The part of Panther Den Wilderness area that is managed by the United States Forest Service is 1,081 acres. All wilderness areas in the state of Illinois are managed by the USFS, with the exception of 114 acres in the northern part of Panther Den Wilderness. This section lies within the Crab Orchard National Wildlife Wilderness Area, and so is managed by the United States Fish and Wildlife Service. The US Fish and Wildlife also manages Devils Kitchen Lake which has three fingers that dip into Panther Den Wilderness area. Since this is a Wilderness area, it is open to hikers, backpacking, climbing, kayaking, canoeing, rafting, horse packing, bird watching, stargazing, and individuals who are looking for solitude. That means no ATVs, bicycles, motorized equipment, motorized vehicles, hang gliders, motorboats, landing strips or other wheeled vehicles are allowed in this area. As stated by the USFS, "All wilderness users should exercise good outdoor ethics, which include; bringing a compass, appropriate maps, drinking water, observing adjacent private landowner rights and Leave No Trace practices. Campers are encouraged to register with the nearest Ranger District." Many people have gotten lost in the Panthers Den Wilderness area over the years.

==Features==
Like all National Wilderness Areas, no mechanized vehicles are allowed within Panther Den Wilderness. Since the network of trails is designed only for foot and equestrian traffic, it includes mostly class II trails. Many of the trails that have been in use since before Panther Den was designated as a wilderness area are actually former abandoned roads. Many of the trails are heavily impacted due to overuse by horseback riders and hikers. As of 2012, new trails are being constructed to let the environment restore some of the old trails to a more natural condition.

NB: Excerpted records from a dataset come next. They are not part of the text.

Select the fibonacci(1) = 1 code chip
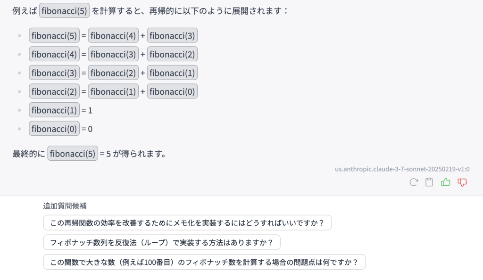 (x=54, y=110)
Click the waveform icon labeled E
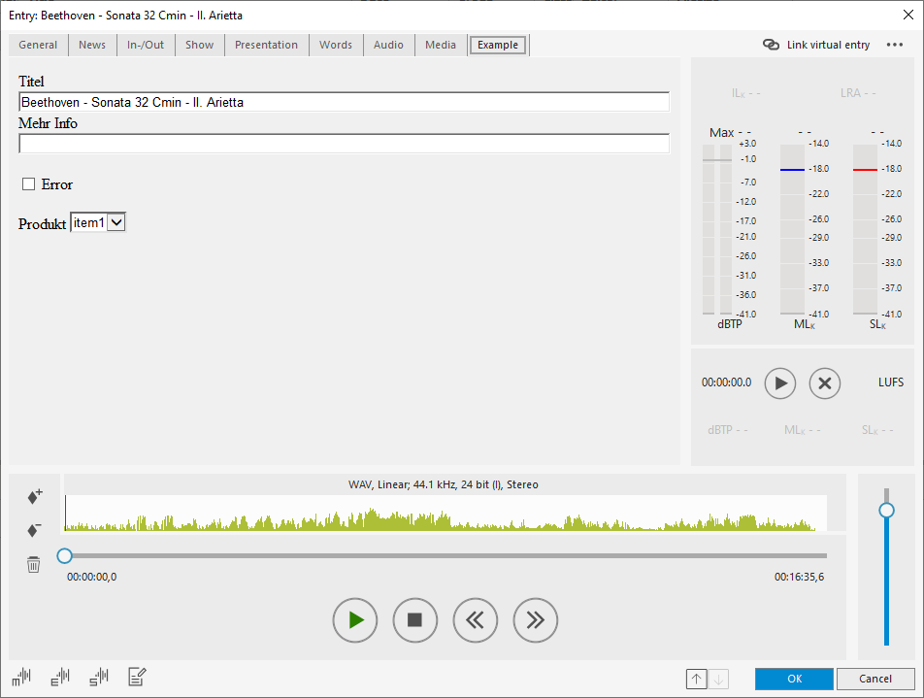This screenshot has width=924, height=698. pyautogui.click(x=60, y=678)
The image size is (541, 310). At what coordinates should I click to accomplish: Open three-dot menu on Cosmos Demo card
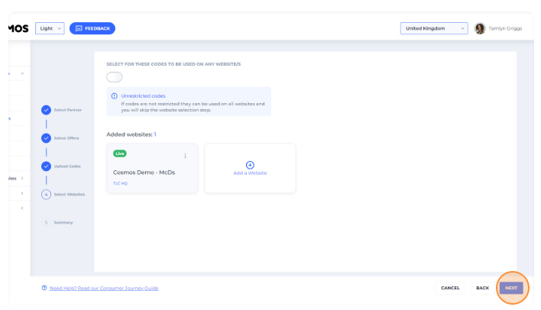click(185, 156)
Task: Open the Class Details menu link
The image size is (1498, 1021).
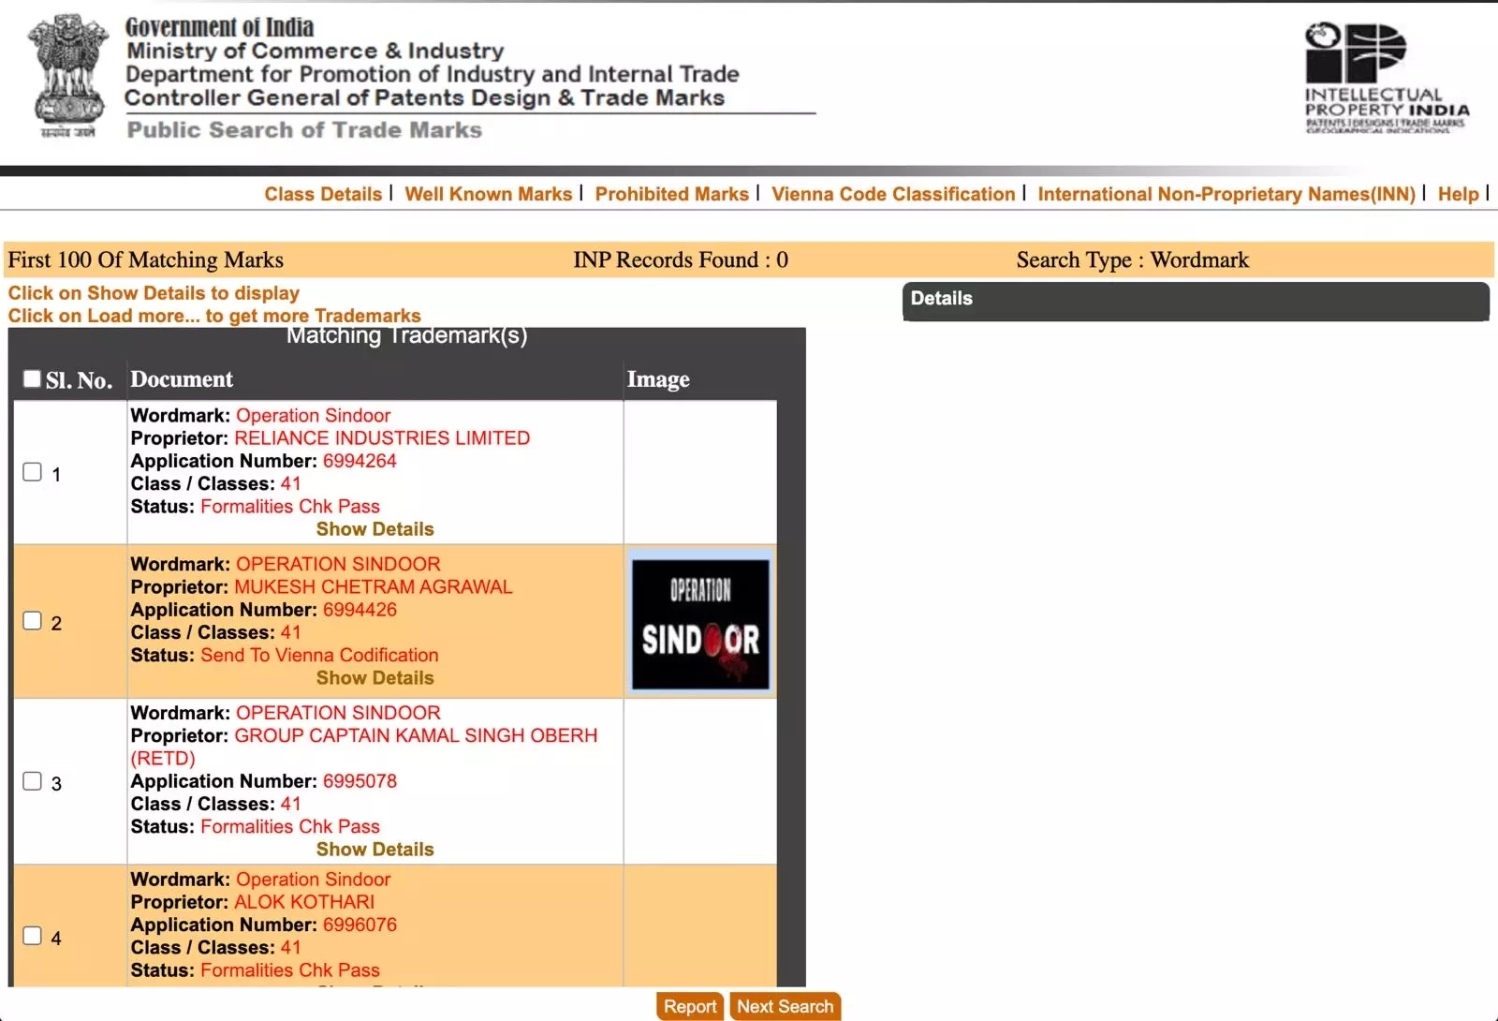Action: click(323, 194)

There are many options for day hikes, as well as camping. However, users are encouraged by the US Forest Service to not use many of the user created campsites scattered around the wilderness area. Many of these highly impacted areas are located within 300 feet of the trail, which is considered too close by many wilderness education organizations such as Leave No Trace. The main hiking loop is the Panther Den Loop and intersects with a section of the River to River trail.
Panther Den Wilderness is located in the Lick Creek quadrangle, inside Union County, just below the Williamson County border. The highest point is at an elevation of approximately 700 feet.
Panther Den Wilderness gets its name from its main attraction, Panther Den, which is a large sandstone rock formation with large crevices providing many opportunities for bouldering and exploration.